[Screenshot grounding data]
· · · ·
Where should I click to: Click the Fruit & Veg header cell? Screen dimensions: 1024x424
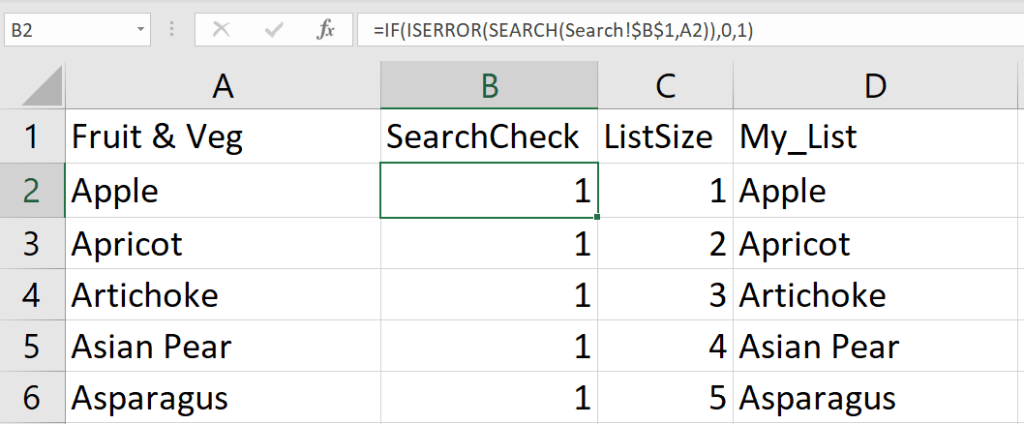click(x=222, y=137)
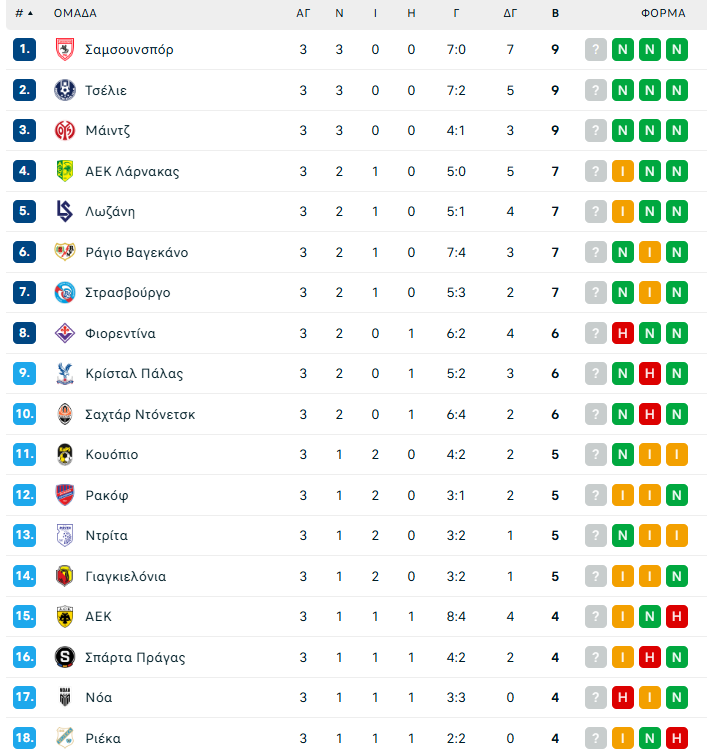Sort standings by ΔΓ goal difference header
707x755 pixels.
[510, 14]
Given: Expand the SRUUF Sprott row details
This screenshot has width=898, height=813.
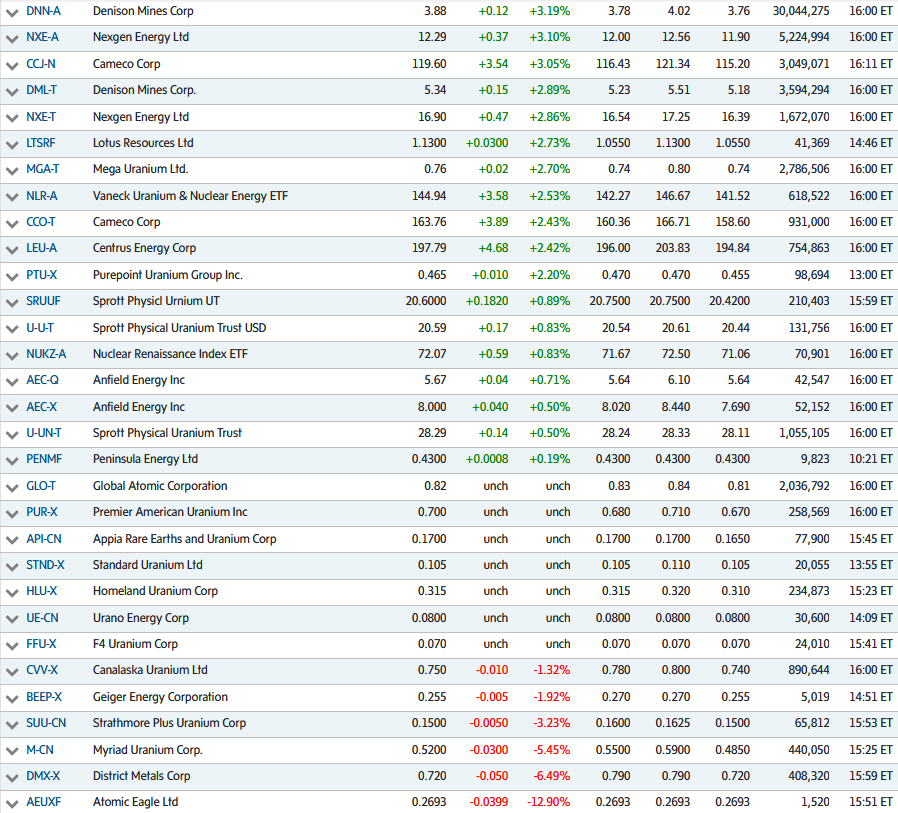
· · · ·
Directions:
Please reproduce every entry above exactly, but leave out the pictures.

Task result:
Where should I click to: Click the Fruit & Veg header cell? Screen dimensions: 1024x424
click(x=222, y=137)
Sort standings by ΔΓ goal difference header
707x755 pixels.
[510, 14]
Given: Expand the SRUUF Sprott row details
This screenshot has width=898, height=813.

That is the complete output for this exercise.